__Assignment__.
Exact repetition of every record is required.
##### Data supplied #####
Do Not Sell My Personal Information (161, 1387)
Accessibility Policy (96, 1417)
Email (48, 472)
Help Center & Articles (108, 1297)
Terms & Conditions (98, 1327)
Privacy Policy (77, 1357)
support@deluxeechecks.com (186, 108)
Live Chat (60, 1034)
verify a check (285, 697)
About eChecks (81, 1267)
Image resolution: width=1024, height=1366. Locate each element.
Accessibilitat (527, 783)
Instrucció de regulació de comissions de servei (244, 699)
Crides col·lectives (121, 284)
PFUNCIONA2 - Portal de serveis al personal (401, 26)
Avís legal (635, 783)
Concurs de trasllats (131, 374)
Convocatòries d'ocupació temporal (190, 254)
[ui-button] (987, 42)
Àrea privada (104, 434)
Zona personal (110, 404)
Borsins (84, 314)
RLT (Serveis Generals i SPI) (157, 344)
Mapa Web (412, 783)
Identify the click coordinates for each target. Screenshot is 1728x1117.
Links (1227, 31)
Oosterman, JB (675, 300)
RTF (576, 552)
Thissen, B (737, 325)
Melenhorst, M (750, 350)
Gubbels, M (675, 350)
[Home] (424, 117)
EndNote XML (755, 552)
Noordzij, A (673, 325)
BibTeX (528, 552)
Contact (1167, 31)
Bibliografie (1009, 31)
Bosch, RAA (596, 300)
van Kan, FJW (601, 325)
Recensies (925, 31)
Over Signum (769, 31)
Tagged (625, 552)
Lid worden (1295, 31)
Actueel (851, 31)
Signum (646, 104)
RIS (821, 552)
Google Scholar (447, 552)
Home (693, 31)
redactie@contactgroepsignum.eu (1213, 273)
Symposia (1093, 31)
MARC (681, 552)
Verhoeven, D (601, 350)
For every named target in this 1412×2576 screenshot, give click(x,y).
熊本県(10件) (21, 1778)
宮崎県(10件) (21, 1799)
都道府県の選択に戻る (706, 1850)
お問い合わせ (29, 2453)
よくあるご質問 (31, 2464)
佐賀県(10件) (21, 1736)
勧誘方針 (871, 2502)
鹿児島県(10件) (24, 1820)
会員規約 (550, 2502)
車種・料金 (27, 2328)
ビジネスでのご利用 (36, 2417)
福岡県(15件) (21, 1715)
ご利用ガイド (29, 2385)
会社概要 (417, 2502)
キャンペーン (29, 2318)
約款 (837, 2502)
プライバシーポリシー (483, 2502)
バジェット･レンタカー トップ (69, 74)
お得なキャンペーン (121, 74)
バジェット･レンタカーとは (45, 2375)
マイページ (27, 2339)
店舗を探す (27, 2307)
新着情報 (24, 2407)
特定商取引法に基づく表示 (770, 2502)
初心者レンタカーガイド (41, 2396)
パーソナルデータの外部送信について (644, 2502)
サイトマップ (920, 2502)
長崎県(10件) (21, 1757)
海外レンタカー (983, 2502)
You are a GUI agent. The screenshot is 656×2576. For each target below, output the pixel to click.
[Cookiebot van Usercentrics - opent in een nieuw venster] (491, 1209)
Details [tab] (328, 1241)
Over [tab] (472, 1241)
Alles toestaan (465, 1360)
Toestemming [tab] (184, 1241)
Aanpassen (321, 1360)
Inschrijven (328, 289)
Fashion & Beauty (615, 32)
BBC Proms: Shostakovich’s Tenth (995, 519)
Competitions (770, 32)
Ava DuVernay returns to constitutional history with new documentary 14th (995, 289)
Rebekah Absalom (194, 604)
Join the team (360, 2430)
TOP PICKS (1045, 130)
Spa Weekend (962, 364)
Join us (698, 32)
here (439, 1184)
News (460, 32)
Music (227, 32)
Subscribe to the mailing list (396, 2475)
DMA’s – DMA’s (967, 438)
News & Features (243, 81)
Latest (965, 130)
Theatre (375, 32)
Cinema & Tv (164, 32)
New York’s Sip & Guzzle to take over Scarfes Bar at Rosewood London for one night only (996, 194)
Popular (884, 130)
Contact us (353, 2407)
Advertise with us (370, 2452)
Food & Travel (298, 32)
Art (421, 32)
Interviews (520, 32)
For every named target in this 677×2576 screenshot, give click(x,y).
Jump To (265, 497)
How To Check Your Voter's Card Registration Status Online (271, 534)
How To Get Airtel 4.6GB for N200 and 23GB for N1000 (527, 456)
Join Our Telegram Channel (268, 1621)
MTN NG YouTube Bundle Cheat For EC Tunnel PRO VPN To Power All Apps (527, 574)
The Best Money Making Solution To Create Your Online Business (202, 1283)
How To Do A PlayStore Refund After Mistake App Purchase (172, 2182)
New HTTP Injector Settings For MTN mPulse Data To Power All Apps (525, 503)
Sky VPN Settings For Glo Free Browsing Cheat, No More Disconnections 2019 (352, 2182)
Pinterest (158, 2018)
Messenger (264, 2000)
#####
__Answer to the exercise__.
Do Not Sell My Personal Information (161, 1387)
Accessibility Policy (96, 1417)
Email (48, 472)
Help Center & Articles (108, 1297)
Terms & Conditions (98, 1327)
Privacy Policy (77, 1357)
support@deluxeechecks.com (186, 108)
Live Chat (60, 1034)
verify a check (285, 697)
About eChecks (81, 1267)
Image resolution: width=1024, height=1366. Locate each element.
Accessibilitat (527, 783)
Instrucció de regulació de comissions de servei (244, 699)
Crides col·lectives (121, 284)
PFUNCIONA2 - Portal de serveis al personal (401, 26)
Avís legal (635, 783)
Concurs de trasllats (131, 374)
Convocatòries d'ocupació temporal (190, 254)
[ui-button] (987, 42)
Àrea privada (104, 434)
Zona personal (110, 404)
Borsins (84, 314)
RLT (Serveis Generals i SPI) (157, 344)
Mapa Web (412, 783)
Identify the click coordinates for each target. Screenshot is 1728x1117.
Links (1227, 31)
Oosterman, JB (675, 300)
RTF (576, 552)
Thissen, B (737, 325)
Melenhorst, M (750, 350)
Gubbels, M (675, 350)
[Home] (424, 117)
EndNote XML (755, 552)
Noordzij, A (673, 325)
BibTeX (528, 552)
Contact (1167, 31)
Bibliografie (1009, 31)
Bosch, RAA (596, 300)
van Kan, FJW (601, 325)
Recensies (925, 31)
Over Signum (769, 31)
Tagged (625, 552)
Lid worden (1295, 31)
Actueel (851, 31)
Signum (646, 104)
RIS (821, 552)
Google Scholar (447, 552)
Home (693, 31)
redactie@contactgroepsignum.eu (1213, 273)
Symposia (1093, 31)
MARC (681, 552)
Verhoeven, D (601, 350)
For every named target in this 1412×2576 screenshot, give click(x,y).
熊本県(10件) (21, 1778)
宮崎県(10件) (21, 1799)
都道府県の選択に戻る (706, 1850)
お問い合わせ (29, 2453)
よくあるご質問 (31, 2464)
佐賀県(10件) (21, 1736)
勧誘方針 (871, 2502)
鹿児島県(10件) (24, 1820)
会員規約 (550, 2502)
車種・料金 (27, 2328)
ビジネスでのご利用 (36, 2417)
福岡県(15件) (21, 1715)
ご利用ガイド (29, 2385)
会社概要 (417, 2502)
キャンペーン (29, 2318)
約款 (837, 2502)
プライバシーポリシー (483, 2502)
バジェット･レンタカー トップ (69, 74)
お得なキャンペーン (121, 74)
バジェット･レンタカーとは (45, 2375)
マイページ (27, 2339)
店舗を探す (27, 2307)
新着情報 (24, 2407)
特定商取引法に基づく表示 (770, 2502)
初心者レンタカーガイド (41, 2396)
パーソナルデータの外部送信について (644, 2502)
サイトマップ (920, 2502)
長崎県(10件) (21, 1757)
海外レンタカー (983, 2502)
You are a GUI agent. The screenshot is 656×2576. For each target below, output the pixel to click.
[Cookiebot van Usercentrics - opent in een nieuw venster] (491, 1209)
Details [tab] (328, 1241)
Over [tab] (472, 1241)
Alles toestaan (465, 1360)
Toestemming [tab] (184, 1241)
Aanpassen (321, 1360)
Inschrijven (328, 289)
Fashion & Beauty (615, 32)
BBC Proms: Shostakovich’s Tenth (995, 519)
Competitions (770, 32)
Ava DuVernay returns to constitutional history with new documentary 14th (995, 289)
Rebekah Absalom (194, 604)
Join the team (360, 2430)
TOP PICKS (1045, 130)
Spa Weekend (962, 364)
Join us (698, 32)
here (439, 1184)
News (460, 32)
Music (227, 32)
Subscribe to the mailing list (396, 2475)
DMA’s – DMA’s (967, 438)
News & Features (243, 81)
Latest (965, 130)
Theatre (375, 32)
Cinema & Tv (164, 32)
New York’s Sip & Guzzle to take over Scarfes Bar at Rosewood London for one night only (996, 194)
Popular (884, 130)
Contact us (353, 2407)
Advertise with us (370, 2452)
Food & Travel (298, 32)
Art (421, 32)
Interviews (520, 32)
For every named target in this 677×2576 screenshot, give click(x,y).
Jump To (265, 497)
How To Check Your Voter's Card Registration Status Online (271, 534)
How To Get Airtel 4.6GB for N200 and 23GB for N1000 (527, 456)
Join Our Telegram Channel (268, 1621)
MTN NG YouTube Bundle Cheat For EC Tunnel PRO VPN To Power All Apps (527, 574)
The Best Money Making Solution To Create Your Online Business (202, 1283)
How To Do A PlayStore Refund After Mistake App Purchase (172, 2182)
New HTTP Injector Settings For MTN mPulse Data To Power All Apps (525, 503)
Sky VPN Settings For Glo Free Browsing Cheat, No More Disconnections 2019 (352, 2182)
Pinterest (158, 2018)
Messenger (264, 2000)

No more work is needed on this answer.